Thirdly - a wise lady with much older children than mine, told me to treat all the people your kids date the same regardless of how much you like them. They will come and go, your relationship with your own children is priority. Letting chilled person A come on holiday but 6 months later not letting annoying person B come on holiday is a recipe for disaster.

Yes this! @CrapBucket has succinctly put what I attempting to say.

BearSoFair · 01/10/2022 10:55

DS1 and his girlfriend got together at 15, now 20 and still strong even with her away at uni! She definitely feels like part of the family, I can't imagine how it'd feel if they split up. So no advice but definitely understand how you feel.

Iseethesilverlining · 01/10/2022 11:00

We got together at 17 and just celebrated our 30th wedding anniversary! But we really bonded with my son’s girlfriend when they were 15-17; she was a lovely girl so difficult not to. But when they broke up she stayed friends with my daughter so we still see her so win-win!! But it was hard and you absolutely can’t show that to your child, or your reaction becomes a factor in them deciding on their own relationships.

Mrsjayy · 01/10/2022 11:01

I think @CrapBucket said what I probably meant, your priority is to your own children, we have always treated the boyfriends the same but once they split up you have to move on.

LibbyL92 · 01/10/2022 11:11

I was with my ex for 11 years split up 7 years ago now (I’m now with someone else)

I’ve kept in touch with his family. They were very good to me. Opened their home up to me and treated me as one of their own. I don’t have contact with him but occasionally have a coffee with his mum and sisters.

JohnNutLips · 01/10/2022 11:44

I was with my ex boyfriend from age 17 to 33, and naturally very close to his family and he was close to mine. I remember my ex’s mum talking about a boyfriend of his sister and that when they’d split up it felt to her like he had died- that’s how upset she was. My relationship with my ex was very unhealthy and in all honesty we should have split up after a couple of years but that comment from his mum always stayed with me. When I ended it after 16 years, they never spoke to me again. I’m now with a new partner and my parents have mentioned that they find it weird because they don’t “know” him in the same way they knew my ex - which I think is understandable given the first 8 years with my ex we both lived with parents so naturally spent more time around them. I would echo others views and try not to let your own feelings show, particularly in the case of break ups.

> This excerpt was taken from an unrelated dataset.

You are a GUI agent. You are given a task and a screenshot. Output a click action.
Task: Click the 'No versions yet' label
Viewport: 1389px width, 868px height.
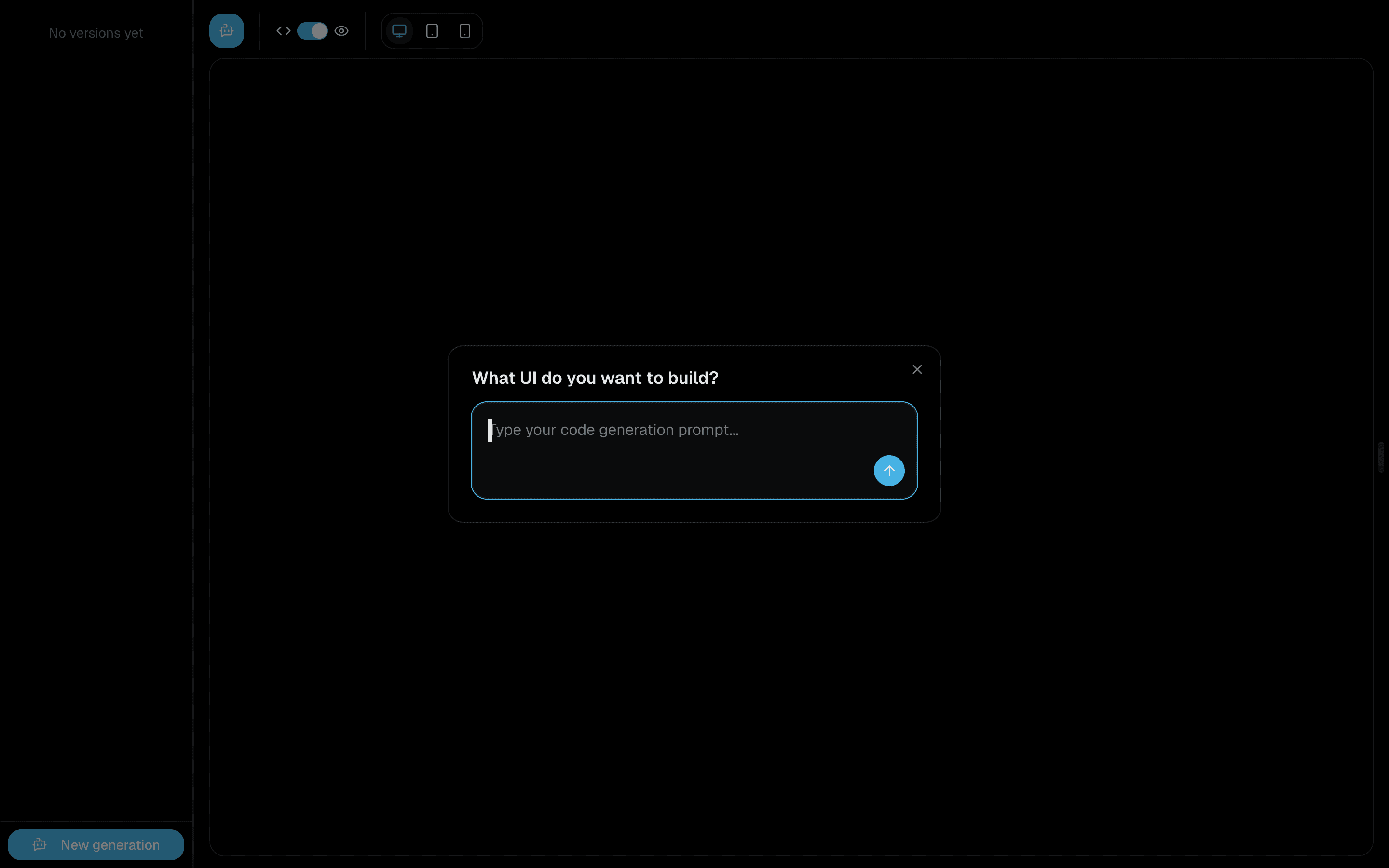[x=96, y=33]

WaddleAway · 01/10/2022 11:54

My in laws adored DH’s ex, who he was with from 16-24. Me less so. They continued to have a relationship with her until DH and I had been together for around 4 years, at which point she found a new partner and a new set of in laws. DH and I have been together for 13 years now but I’m sure they’d still rather he’d have married her.
Anyway I guess my point is that it was quite hurtful to me and made DH’s life difficult when the in laws refused to let the relationship ‘go’. They were so attached to her that they tried to continue things in the same way as previously, just without DH’s involvement! Don’t be like them if/when they split 😂

MrsBennetsPoorNerves · 01/10/2022 16:49

Thanks for all of the replies. It gprs without saying that dd is of course my priority, and always will be. I would never want her to feel that she had to consider my feelings when thinking about her relationships, or for her to feel that I wouldn't be 100% supportive of her choosing not to be with someone if it wasn't right for her. I'm also mindful of not getting so attached to this bf that it becomes a hard act to follow for any future partners, particularly as there will never be another time in our lives when we spend as much time with someone after she leaves home.

I guess it's because I can see how these things can get complicated that I started the thread. DD's bf is starting to feel like one of the family, and I was wondering how to carry on welcoming him and including him for dd's sake, without getting too attached myself, because I'm well aware that he isn't actually one of the family.